Genome sequencing and analysis of BCG vaccine strains

Abstract

Background: Although the Bacillus Calmette-Guérin (BCG) vaccine against tuberculosis (TB) has been available for more than 75 years, one third of the world's population is still infected with Mycobacterium tuberculosis and approximately 2 million people die of TB every year. To reduce this immense TB burden, a clearer understanding of the functional genes underlying the action of BCG and the development of new vaccines are urgently needed.

Methods and findings: Comparative genomic analysis of 19 M. tuberculosis complex strains showed that BCG strains underwent repeated human manipulation, had higher region of deletion rates than those of natural M. tuberculosis strains, and lost several essential components such as T-cell epitopes. A total of 188 BCG strain T-cell epitopes were lost to various degrees. The non-virulent BCG Tokyo strain, which has the largest number of T-cell epitopes (359), lost 124. Here we propose that BCG strain protection variability results from different epitopes. This study is the first to present BCG as a model organism for genetics research. BCG strains have a very well-documented history and now detailed genome information. Genome comparison revealed the selection process of BCG strains under human manipulation (1908-1966).

Conclusions: Our results revealed the cause of BCG vaccine strain protection variability at the genome level and supported the hypothesis that the restoration of lost BCG Tokyo epitopes is a useful future vaccine development strategy. Furthermore, these detailed BCG vaccine genome investigation results will be useful in microbial genetics, microbial engineering and other research fields.

Figure 1. Distribution of single nucleotide proteins (SNPs) and regions of deletion (RDs) in Mycobacterium bovis AF2122/97 and 13 Bacillus Calmette-Guérin (BCG) strains.

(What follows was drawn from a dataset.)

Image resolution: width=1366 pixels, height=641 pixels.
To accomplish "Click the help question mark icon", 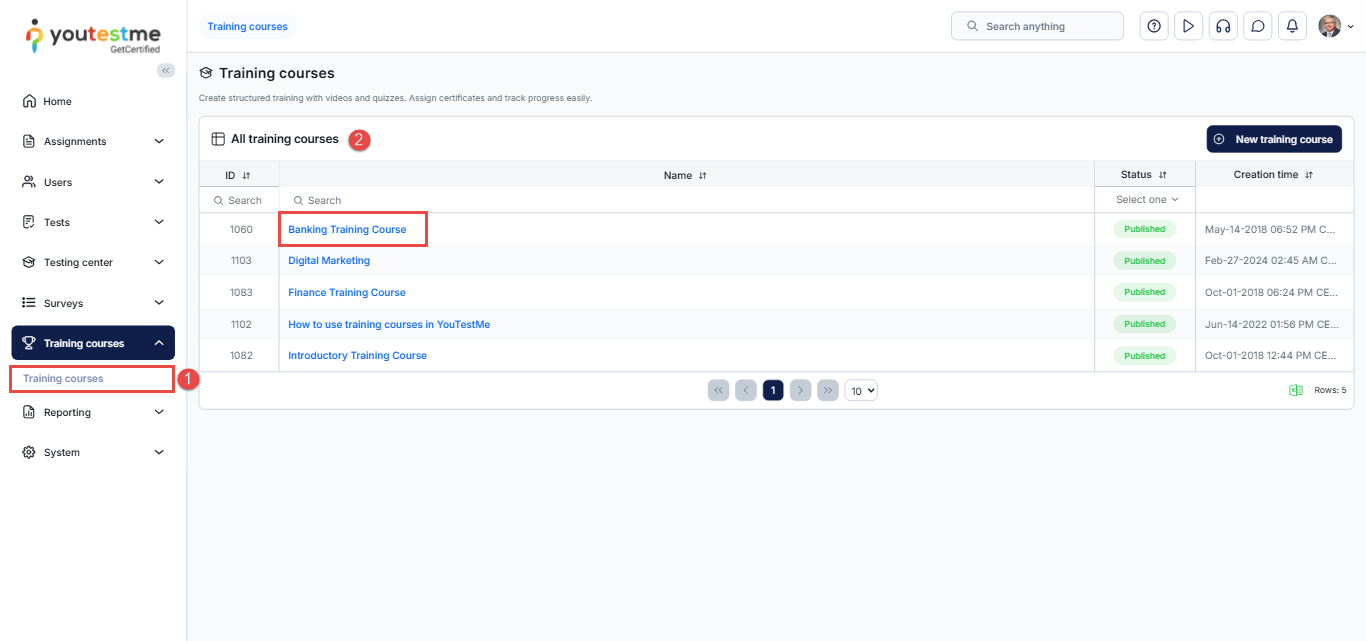I will (x=1154, y=27).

Outer circle: coding DNA sequences from the AF2122/97 genome are shown in a pair of concentric rings representing both coding strands; two inner circles: G+C% content and GC deviation (>0% green, <0% purple); other circles, from outer to inner: SNPs (grey) and RDs (red) between AF2122/97 and 13 BCG strains (Mexico, Frappier, Glaxo, Moreau, Phipps, Prague, Sweden, China, Danish, Russia, Tice, Pasteur and Tokyo).

Figure 2. Phylogenetic trees of Mycobacterium bovis Bacullus Calmette-Guérin (BCG), M. bovis and Mycobacterium tuberculosis strains.

(a) Neighbor-joining tree based on 17 housekeeping genes. The tree was rooted using M. bovis AF2122/97. (b) Topological structure tree based on absence genes. Strains of M. bovis BCG are shown in red while strains of M. tuberculosis are shown in blue.

Figure 3. Genealogy of Bacillus Calmete-Guérin (BCG) vaccine strains and Mycobacterium tuberculosis strains.

The genealogy of BCG strains based on Keller et al. ¹⁵, displays a series of genomic alterations including regions of deletion (RDs; squares bordered with a solid line) and single nucleotide proteins (grey squares bordered with a dotted line). The blue squares in the figure represent published RDs, while the white squares represent newly identified RDs. The brown ovals are assumed to be ancestor strains without genome sequences. The solid arrows represent the process of strains living in the lab under human manipulation conditions, while the dotted arrows represent the process of strains living in their natural environments. The BCG and M. tuberculosis strains are divided by dotted lines in the figure.

Figure 4. Distribution of the 483 T-cell epitopes in the 19 Mycobacterium tuberculosis c complex (MTBC) strains.

(a) Total number of the epitopes in each of the 13 Bacillus Calamette-Guérin strains. The table lists the names of the epitopes that are absent from each strain. (b) Four groups of T-cell epitopes in the 19 MTBC strains. Epitopes shown in red are present, while those shown in sky blue are absent.